### EXERCISE
Go through the lines below and tally each one holding "folder". Write only the total.

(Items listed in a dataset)
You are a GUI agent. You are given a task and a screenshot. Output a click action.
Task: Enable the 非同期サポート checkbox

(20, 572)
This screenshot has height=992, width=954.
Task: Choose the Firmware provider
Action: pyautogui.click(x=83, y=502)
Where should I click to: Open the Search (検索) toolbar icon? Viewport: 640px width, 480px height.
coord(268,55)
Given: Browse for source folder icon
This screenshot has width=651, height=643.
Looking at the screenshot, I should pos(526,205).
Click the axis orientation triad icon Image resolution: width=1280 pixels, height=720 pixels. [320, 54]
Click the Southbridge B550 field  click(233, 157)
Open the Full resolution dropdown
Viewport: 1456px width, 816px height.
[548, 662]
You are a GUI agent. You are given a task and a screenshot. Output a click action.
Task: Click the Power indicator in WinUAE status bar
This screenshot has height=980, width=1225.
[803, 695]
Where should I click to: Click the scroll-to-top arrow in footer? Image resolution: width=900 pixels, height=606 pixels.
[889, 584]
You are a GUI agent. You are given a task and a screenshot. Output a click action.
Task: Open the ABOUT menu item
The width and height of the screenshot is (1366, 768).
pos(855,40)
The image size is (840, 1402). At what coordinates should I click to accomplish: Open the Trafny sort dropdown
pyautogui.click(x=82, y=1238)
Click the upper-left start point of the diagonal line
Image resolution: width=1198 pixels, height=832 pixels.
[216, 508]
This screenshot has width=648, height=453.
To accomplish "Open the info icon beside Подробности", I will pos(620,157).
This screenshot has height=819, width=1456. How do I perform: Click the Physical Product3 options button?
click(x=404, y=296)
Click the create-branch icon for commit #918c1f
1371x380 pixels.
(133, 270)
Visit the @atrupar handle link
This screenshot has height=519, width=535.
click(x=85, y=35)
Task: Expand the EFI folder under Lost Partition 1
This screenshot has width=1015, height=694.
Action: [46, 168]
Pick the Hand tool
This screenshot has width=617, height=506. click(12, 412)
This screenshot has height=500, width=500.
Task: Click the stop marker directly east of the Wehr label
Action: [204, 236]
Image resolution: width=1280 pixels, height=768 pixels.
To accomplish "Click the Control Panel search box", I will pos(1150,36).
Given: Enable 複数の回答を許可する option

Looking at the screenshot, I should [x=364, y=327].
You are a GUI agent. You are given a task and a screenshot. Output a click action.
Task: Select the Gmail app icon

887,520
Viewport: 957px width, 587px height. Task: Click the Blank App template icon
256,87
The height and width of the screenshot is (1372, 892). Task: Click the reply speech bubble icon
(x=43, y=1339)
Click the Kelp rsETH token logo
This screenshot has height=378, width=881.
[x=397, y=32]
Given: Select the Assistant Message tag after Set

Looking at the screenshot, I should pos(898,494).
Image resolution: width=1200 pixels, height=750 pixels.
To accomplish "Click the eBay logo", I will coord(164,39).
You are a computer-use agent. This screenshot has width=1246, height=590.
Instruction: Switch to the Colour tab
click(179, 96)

### RESULT OF THE EXERCISE
2